Volo village, Illinois – Racial and ethnic composition Note: the US Census treats Hispanic/Latino as an ethnic category. This table excludes Latinos from the racial categories and assigns them to a separate category. Hispanics/Latinos may be of any race.
| Race / Ethnicity (NH = Non-Hispanic) | Pop 2000 | Pop 2010 | Pop 2020 | % 2000 | % 2010 | % 2020 |
|---|---|---|---|---|---|---|
| White alone (NH) | 133 | 2,209 | 4,153 | 73.89% | 75.42% | 67.84% |
| Black or African American alone (NH) | 0 | 56 | 214 | 0.00% | 1.91% | 3.50% |
| Native American or Alaska Native alone (NH) | 0 | 5 | 5 | 0.00% | 0.17% | 0.08% |
| Asian alone (NH) | 2 | 236 | 524 | 1.11% | 8.06% | 8.56% |
| Native Hawaiian or Pacific Islander alone (NH) | 0 | 2 | 0 | 0.00% | 0.07% | 0.00% |
| Other race alone (NH) | 0 | 7 | 15 | 0.00% | 0.24% | 0.25% |
| Mixed Race or Multiracial (NH) | 3 | 57 | 279 | 1.67% | 1.95% | 4.56% |
| Hispanic or Latino (any race) | 42 | 357 | 932 | 23.33% | 12.19% | 15.22% |
| Total | 180 | 2,929 | 6,122 | 100.00% | 100.00% | 100.00% |

===2020 census===
As of the 2020 census, Volo had a population of 6,122. The population density was 1,532.42 PD/sqmi. There were 2,120 housing units at an average density of 530.66 /sqmi, and 2.2% of housing units were vacant.

The median age was 34.5 years. 31.5% of residents were under the age of 18 and 7.1% were 65 years of age or older. For every 100 females, there were 95.9 males; for every 100 females age 18 and over, there were 92.7 males age 18 and over. 96.7% of residents lived in urban areas, while 3.3% lived in rural areas.

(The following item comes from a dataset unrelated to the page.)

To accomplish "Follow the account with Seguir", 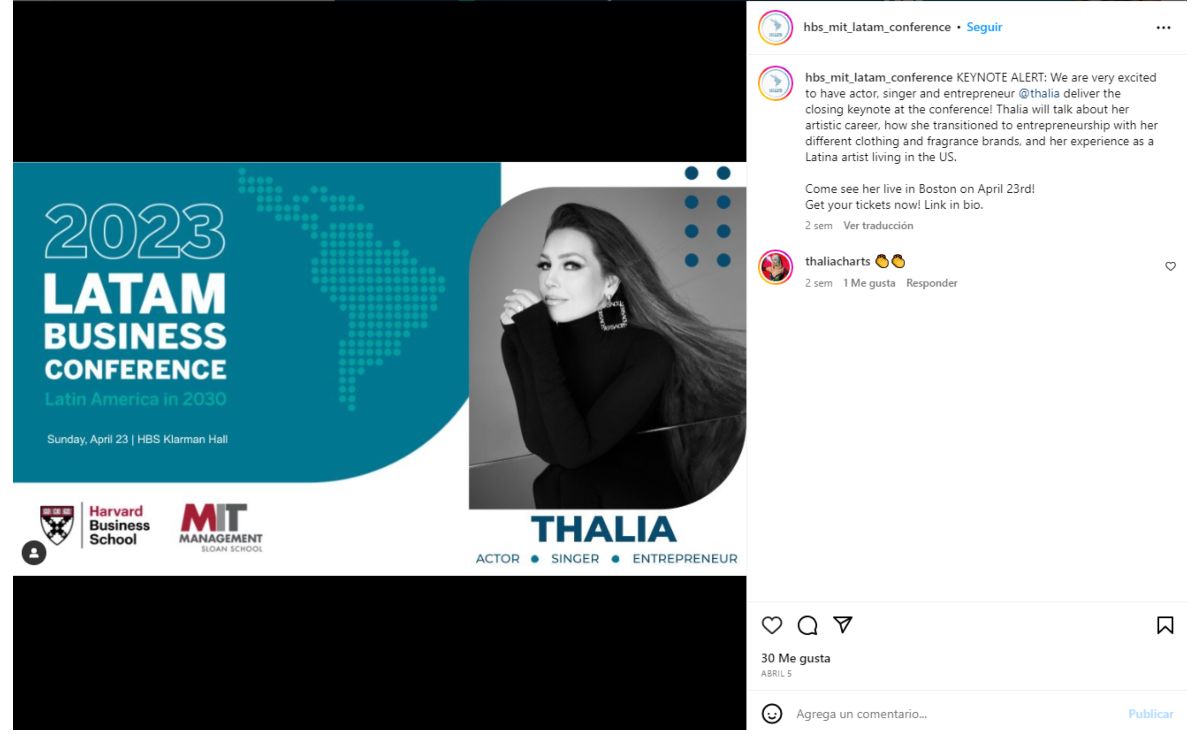I will click(x=984, y=27).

There were 2,073 households and 1,489 families in Volo. Of all households, 49.3% had children under the age of 18 living in them, and 17.0% were made up of individuals, including 4.3% with someone living alone who was 65 years of age or older. The average household size was 3.20, and the average family size was 2.78. The homeowner vacancy rate was 1.3% and the rental vacancy rate was 2.9%.

===Income and poverty===
The median income for a household in the village was $103,264, and the median income for a family was $111,481. Males had a median income of $77,202 versus $44,420 for females. The per capita income for the village was $41,911. About 0.0% of families and 1.3% of the population were below the poverty line, including 0.0% of those under age 18 and 0.0% of those age 65 or over.

==Institutions and parks==
Volo contains the Volo Auto Museum and is located near the Volo Bog State Natural Area (which is just outside the village boundary), which was the first purchase of the Illinois Nature Conservancy. Cyrus Mark, the first president of the Illinois Nature Conservancy, spearheaded the effort to purchase Volo Bog for preservation. Cyrus was the son of steel magnate Clayton Mark, the builder of the planned worker community named Marktown.